UPDATED 11:02 EST / APRIL 29 2013

NEWS

Ask DevOps: Hyperscale News Round Up, Where Do We Fit In?

In a fairly common sense, hyperscale is the practice of making sure that too much of a good thing doesn’t become a bad thing. Recently, it’s become a bright-and-steady buzz word in the enterprise IT sphere because it’s an important way to deal with the ebb and flow of attention to app infrastructure.

In their reference design for hyperscale datacenters, Intel defines hyperscale as such: “Hyperscale computing is a distributed computing environment in which the volume of data and the demand for certain types of workloads can increase exponentially, yet still be accommodated quickly in a cost-effective manner.”

As with every innovation that walks in the door of the IT and even DevOps domain it’s always about making the best out of infrastructure and that means increasing efficiency, lowering costs, and lowering latency (for both developers and customers.)

Let’s look at a round-up of hyperscale news from the perch that DevOps and system operations in general gives us, looking out from the server racks and keyboards into the industry.

Chef 11 sneaks DevOps into hyperscale

Early this month, Opscode saw that hyperscale would become a big thing in the DevOps camp so Chef has been enhanced to deal with high scalability and therefore web hyperscale operations. The entire core API has been rewritten in Erlang but kept backwards compatible; although the web user interface will remain in Ruby.

On scalability in general, Timothy Prickett Morgan wrote about the current improvements, “Chef 11 has an order of magnitude reduction in memory footprint compared to the Ruby version in Chef 10. Chef 11 can manage up to 10,000 nodes from a single server, which is a factor of four more than the Chef 10 server could handle.”

  • Additional improvements to the Chef 11 client tool suite include:
  • Knife command line tool now includes knife-essentials.
  • Knife ssh returns an exit code based on remote command execution.
  • Shef has been renamed “chef-shell”.
  • A new tool “chef-apply” is included for running single cookbooks.

Infrastructure remains extremely important for Fusion-io and HP

Fusion-io has announced Fusion ioScale for datacenters to help keep up with the hardware side of hyperscale rollouts when it comes to disk. John Furrier writes that each ioScale device “offers up to 3.2 terabytes of flash storage, with performance tuned to the needs of hyperscale environments.” As we’ve seen in the flash storage market, speeding up access and enabling more bandwidth and less latency allows for swifter “spin up” when traffic spikes or just grows naturally.

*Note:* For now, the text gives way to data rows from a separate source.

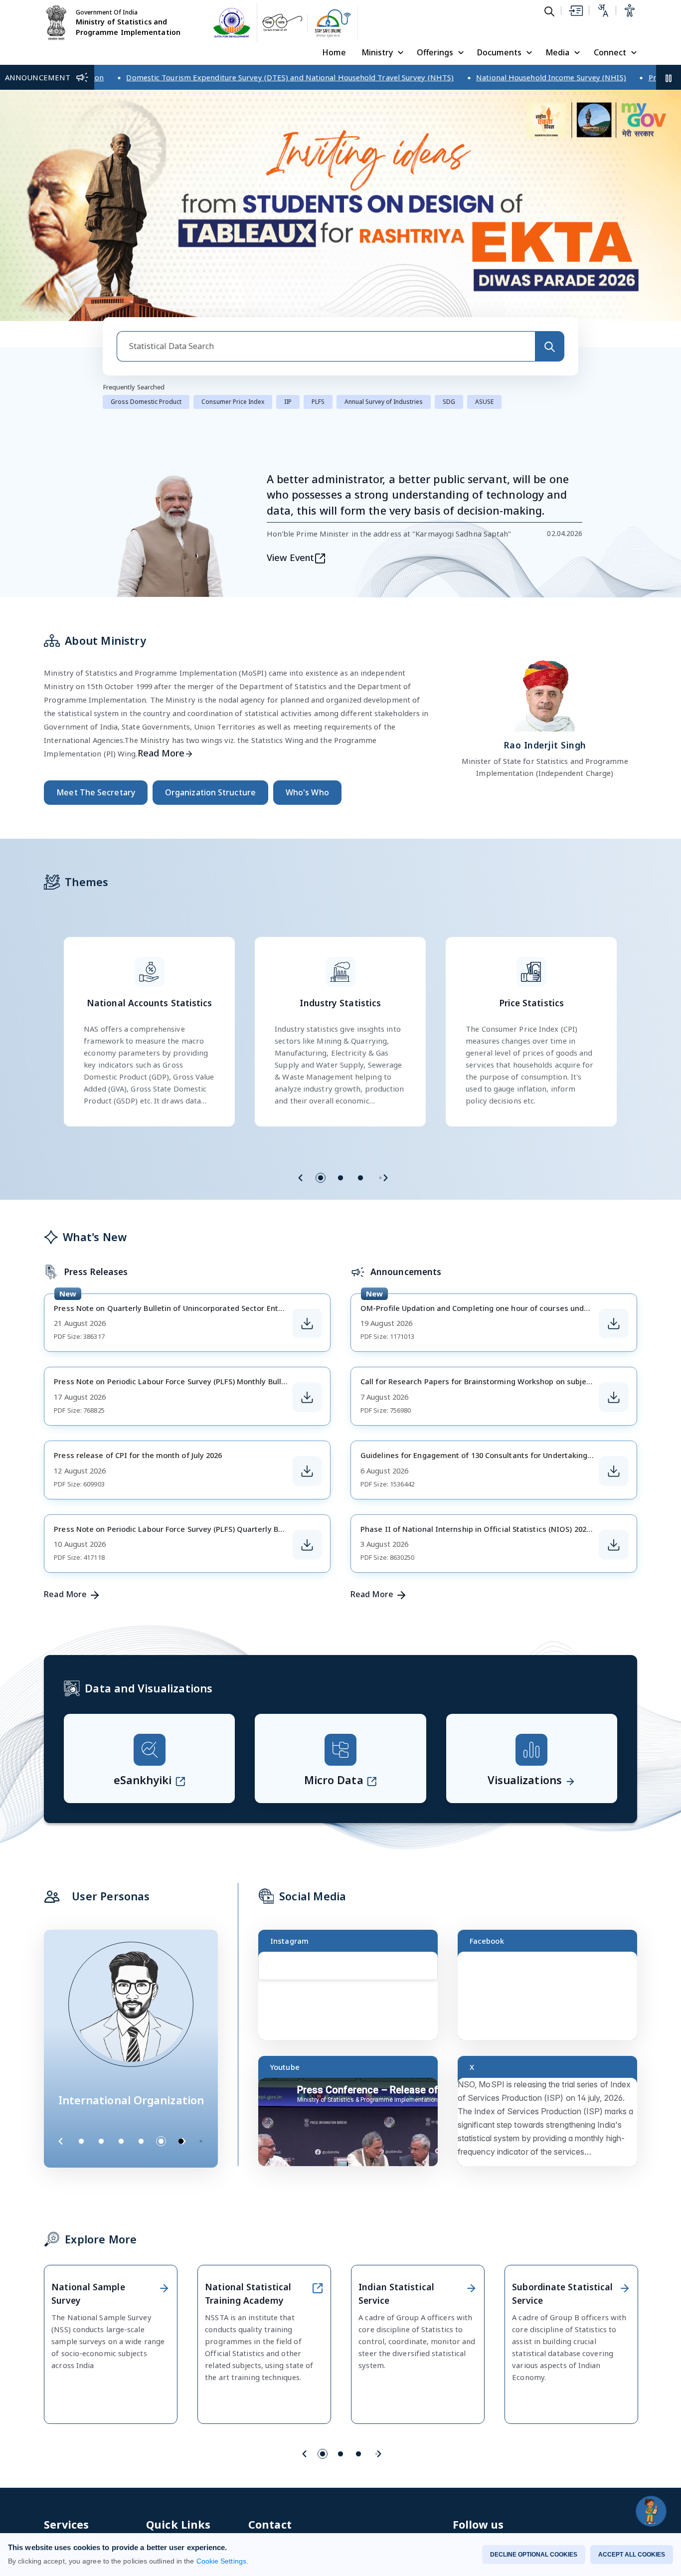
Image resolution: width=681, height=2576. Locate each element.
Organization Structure (210, 801)
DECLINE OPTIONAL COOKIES (533, 2554)
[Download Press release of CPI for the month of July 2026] (307, 1480)
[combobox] (326, 355)
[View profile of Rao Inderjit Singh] (545, 702)
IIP (288, 410)
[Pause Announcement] (668, 77)
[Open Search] (549, 10)
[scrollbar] (435, 1986)
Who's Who (307, 801)
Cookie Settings (221, 2561)
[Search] (549, 355)
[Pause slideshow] (206, 2150)
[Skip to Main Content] (575, 10)
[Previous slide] (301, 1187)
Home (334, 52)
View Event (291, 566)
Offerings (435, 52)
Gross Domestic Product (146, 410)
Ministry (377, 52)
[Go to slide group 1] (321, 1187)
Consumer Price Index (232, 410)
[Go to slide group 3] (360, 1187)
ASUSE (484, 410)
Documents (499, 52)
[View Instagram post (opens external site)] (352, 2009)
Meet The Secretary (95, 801)
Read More (161, 762)
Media (557, 52)
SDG (449, 410)
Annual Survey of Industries (383, 410)
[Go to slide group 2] (340, 1187)
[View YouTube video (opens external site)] (352, 2135)
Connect (610, 52)
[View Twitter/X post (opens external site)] (552, 2135)
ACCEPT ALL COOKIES (631, 2554)
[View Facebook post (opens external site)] (552, 2009)
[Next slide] (385, 1187)
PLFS (318, 410)
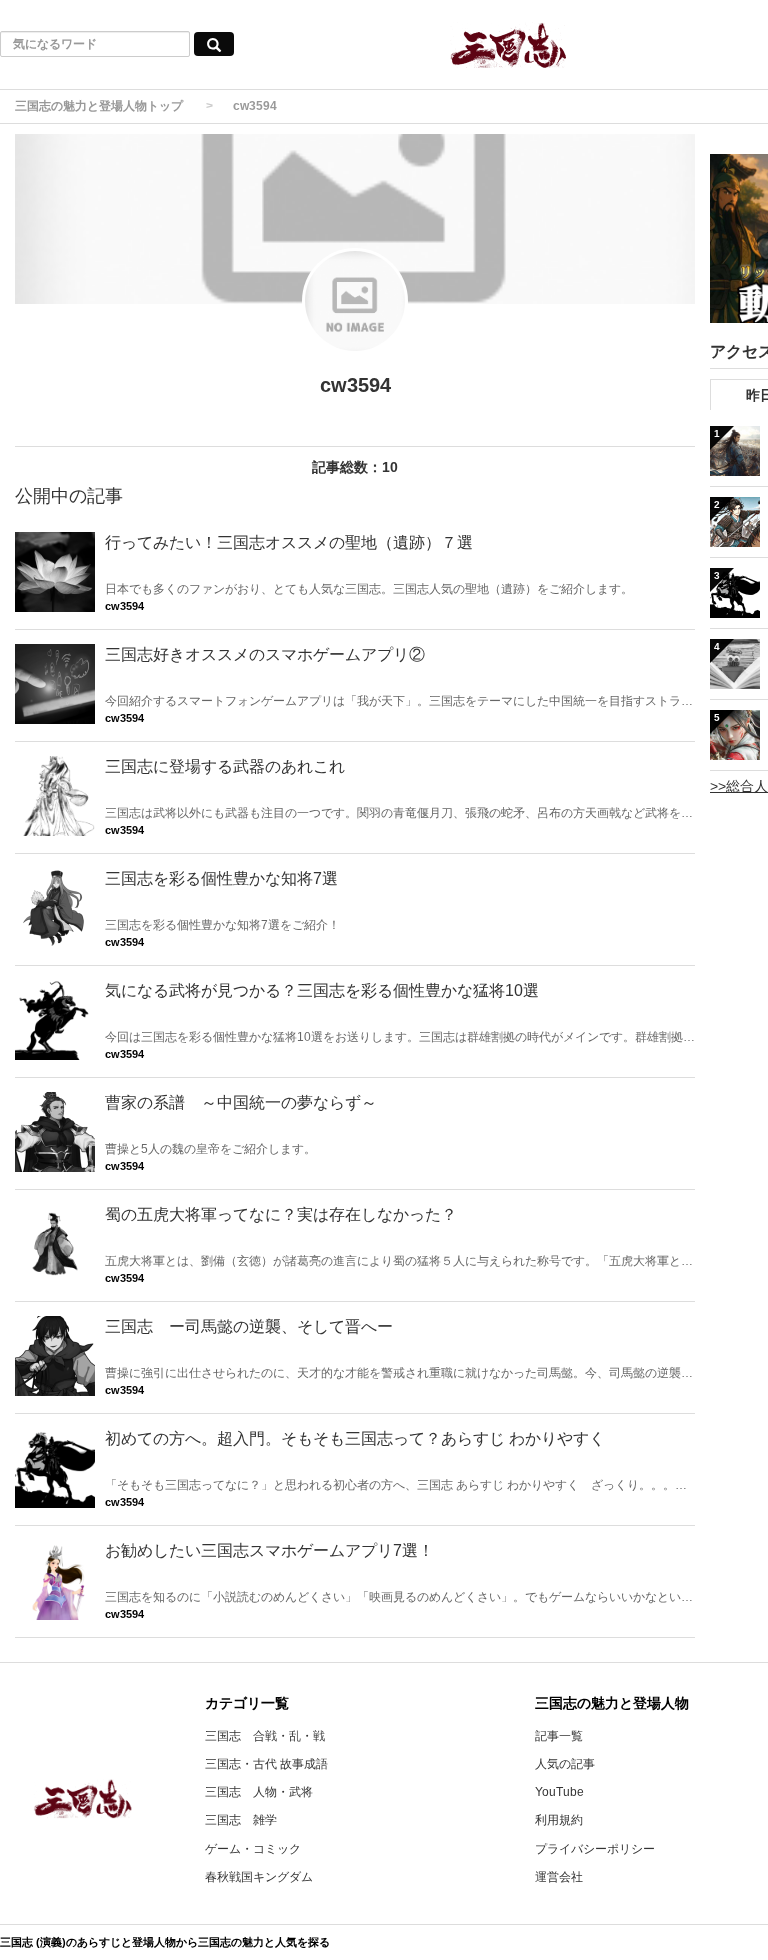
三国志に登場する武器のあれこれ (225, 766)
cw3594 (124, 606)
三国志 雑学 (241, 1820)
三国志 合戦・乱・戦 (265, 1736)
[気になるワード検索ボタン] (214, 44)
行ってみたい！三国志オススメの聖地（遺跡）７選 (289, 542)
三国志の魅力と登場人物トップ (99, 106)
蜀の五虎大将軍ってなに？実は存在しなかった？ (281, 1214)
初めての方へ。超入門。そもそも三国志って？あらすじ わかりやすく (355, 1438)
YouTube (559, 1792)
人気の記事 (565, 1764)
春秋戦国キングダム (259, 1877)
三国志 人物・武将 (259, 1792)
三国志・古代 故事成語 (266, 1764)
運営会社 (559, 1877)
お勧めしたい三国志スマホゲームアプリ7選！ (269, 1550)
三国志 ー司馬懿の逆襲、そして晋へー (249, 1326)
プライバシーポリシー (595, 1849)
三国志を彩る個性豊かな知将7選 (221, 878)
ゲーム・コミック (253, 1849)
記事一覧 (559, 1736)
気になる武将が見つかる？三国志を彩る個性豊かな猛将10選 (322, 990)
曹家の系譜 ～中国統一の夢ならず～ (241, 1102)
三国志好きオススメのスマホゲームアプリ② (265, 654)
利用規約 (559, 1820)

Further, HP Moonshot is reaching deeply into hyperscale with their early April roll out and announcements of mass produced, commodity servers with the 1500 series. These smaller servers appear to solidly provide 20% less space usage, 80% less power usage, and thus much less expense for the same power usage. Just like how blades initially changed data center environments, these new Moonshot servers provide a modular environment where infrastructure administration can slot more in quickly—or even remove and replace burnt out systems.

And then DevOps wanders into infrastructure—the domain of software-led-infrastructure

“Software is the gatekeeper to hyperscale,” says AMD’s Corporate Vice President and General Manager, Server Business Suresh Gopalakrishnan. With all this going on about increasing flash storage and smarter, cheaper servers, something still needs to coordinate them and that’s going to be where another vein of DevOps enters into hyperscale.

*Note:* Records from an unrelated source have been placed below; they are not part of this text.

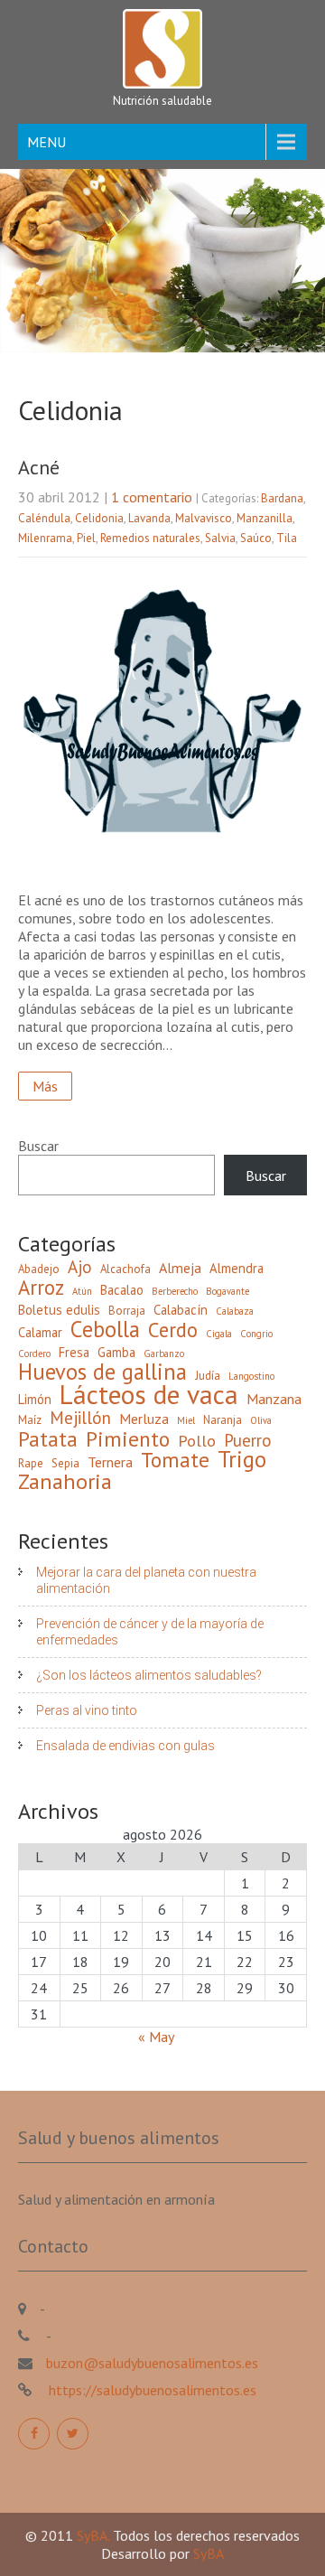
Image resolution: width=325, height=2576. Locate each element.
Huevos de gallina (102, 1372)
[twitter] (72, 2434)
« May (155, 2037)
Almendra (236, 1268)
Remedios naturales (150, 538)
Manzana (274, 1399)
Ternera (110, 1462)
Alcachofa (125, 1269)
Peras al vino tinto (86, 1710)
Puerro (248, 1440)
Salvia (220, 538)
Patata (48, 1438)
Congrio (256, 1333)
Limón (34, 1399)
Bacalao (122, 1289)
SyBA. (95, 2535)
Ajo (80, 1267)
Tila (286, 538)
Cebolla (105, 1329)
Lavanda (149, 518)
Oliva (261, 1420)
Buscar (38, 1146)
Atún (82, 1291)
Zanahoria (65, 1482)
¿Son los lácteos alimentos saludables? (149, 1675)
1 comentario (151, 497)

In an interview with John Furrier and Dave Vellante in theCube, Gopalakrishnan spoke to the rise of interest in the paradigm of software defined “X” (where X is a type of service, in this case infrastructure.) With the advent and rise of HP Moonshot, flash storage, tighter and faster networking, data centers need to not just provide a short cycle developing and deploying applications; but enterprise also needs to look at how operations work internally for provisioning and providing the infrastructure for those apps.

On the market now, companies such as Riverbed are delivering SLI concepts for Software-Defined-Networking thoughtfully to businesses seeking to take advantage of this. As well as CA Technologies is working in this space to bring their own clients not just DevOps, but abstract it away from the infrastructure.